_TASK GOAL_. Retype each entry below exactly as it stands.

--------------------------------------------------

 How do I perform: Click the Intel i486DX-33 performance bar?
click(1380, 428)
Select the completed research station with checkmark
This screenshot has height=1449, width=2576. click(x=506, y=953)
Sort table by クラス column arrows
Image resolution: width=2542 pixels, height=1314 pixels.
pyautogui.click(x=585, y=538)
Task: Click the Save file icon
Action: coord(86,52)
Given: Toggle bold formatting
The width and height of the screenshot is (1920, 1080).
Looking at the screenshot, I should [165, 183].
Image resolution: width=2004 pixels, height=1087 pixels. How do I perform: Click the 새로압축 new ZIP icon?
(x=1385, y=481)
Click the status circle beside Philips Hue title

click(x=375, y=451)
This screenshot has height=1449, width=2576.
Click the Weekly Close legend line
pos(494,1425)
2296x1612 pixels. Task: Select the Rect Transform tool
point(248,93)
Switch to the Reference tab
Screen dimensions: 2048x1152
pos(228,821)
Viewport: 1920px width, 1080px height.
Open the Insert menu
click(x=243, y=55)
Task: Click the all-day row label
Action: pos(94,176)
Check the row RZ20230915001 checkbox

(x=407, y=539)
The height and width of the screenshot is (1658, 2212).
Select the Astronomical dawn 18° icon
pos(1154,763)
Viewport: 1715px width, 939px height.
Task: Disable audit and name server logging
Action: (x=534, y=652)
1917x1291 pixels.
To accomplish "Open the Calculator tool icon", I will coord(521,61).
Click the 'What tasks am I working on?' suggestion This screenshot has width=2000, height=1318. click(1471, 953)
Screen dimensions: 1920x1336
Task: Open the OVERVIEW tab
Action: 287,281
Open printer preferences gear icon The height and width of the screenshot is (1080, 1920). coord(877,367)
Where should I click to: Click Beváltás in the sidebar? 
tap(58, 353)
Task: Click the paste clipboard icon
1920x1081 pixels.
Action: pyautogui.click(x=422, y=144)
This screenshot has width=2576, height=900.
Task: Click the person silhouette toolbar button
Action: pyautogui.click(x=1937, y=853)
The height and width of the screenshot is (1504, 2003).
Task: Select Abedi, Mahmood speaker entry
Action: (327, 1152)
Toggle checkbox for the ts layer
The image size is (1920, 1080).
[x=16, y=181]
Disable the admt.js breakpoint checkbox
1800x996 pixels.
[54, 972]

--------------------------------------------------

_ANSWER TO THE PROBLEM_.
 How do I perform: Click the Intel i486DX-33 performance bar?
click(1380, 428)
Select the completed research station with checkmark
This screenshot has height=1449, width=2576. click(x=506, y=953)
Sort table by クラス column arrows
Image resolution: width=2542 pixels, height=1314 pixels.
pyautogui.click(x=585, y=538)
Task: Click the Save file icon
Action: coord(86,52)
Given: Toggle bold formatting
The width and height of the screenshot is (1920, 1080).
Looking at the screenshot, I should [165, 183].
Image resolution: width=2004 pixels, height=1087 pixels. How do I perform: Click the 새로압축 new ZIP icon?
(x=1385, y=481)
Click the status circle beside Philips Hue title

click(x=375, y=451)
This screenshot has height=1449, width=2576.
Click the Weekly Close legend line
pos(494,1425)
2296x1612 pixels. Task: Select the Rect Transform tool
point(248,93)
Switch to the Reference tab
Screen dimensions: 2048x1152
pos(228,821)
Viewport: 1920px width, 1080px height.
Open the Insert menu
click(x=243, y=55)
Task: Click the all-day row label
Action: pos(94,176)
Check the row RZ20230915001 checkbox

(x=407, y=539)
The height and width of the screenshot is (1658, 2212).
Select the Astronomical dawn 18° icon
pos(1154,763)
Viewport: 1715px width, 939px height.
Task: Disable audit and name server logging
Action: (x=534, y=652)
1917x1291 pixels.
To accomplish "Open the Calculator tool icon", I will coord(521,61).
Click the 'What tasks am I working on?' suggestion This screenshot has width=2000, height=1318. click(1471, 953)
Screen dimensions: 1920x1336
Task: Open the OVERVIEW tab
Action: 287,281
Open printer preferences gear icon The height and width of the screenshot is (1080, 1920). coord(877,367)
Where should I click to: Click Beváltás in the sidebar? 
tap(58, 353)
Task: Click the paste clipboard icon
1920x1081 pixels.
Action: pyautogui.click(x=422, y=144)
This screenshot has width=2576, height=900.
Task: Click the person silhouette toolbar button
Action: pyautogui.click(x=1937, y=853)
The height and width of the screenshot is (1504, 2003).
Task: Select Abedi, Mahmood speaker entry
Action: (327, 1152)
Toggle checkbox for the ts layer
The image size is (1920, 1080).
[x=16, y=181]
Disable the admt.js breakpoint checkbox
1800x996 pixels.
[54, 972]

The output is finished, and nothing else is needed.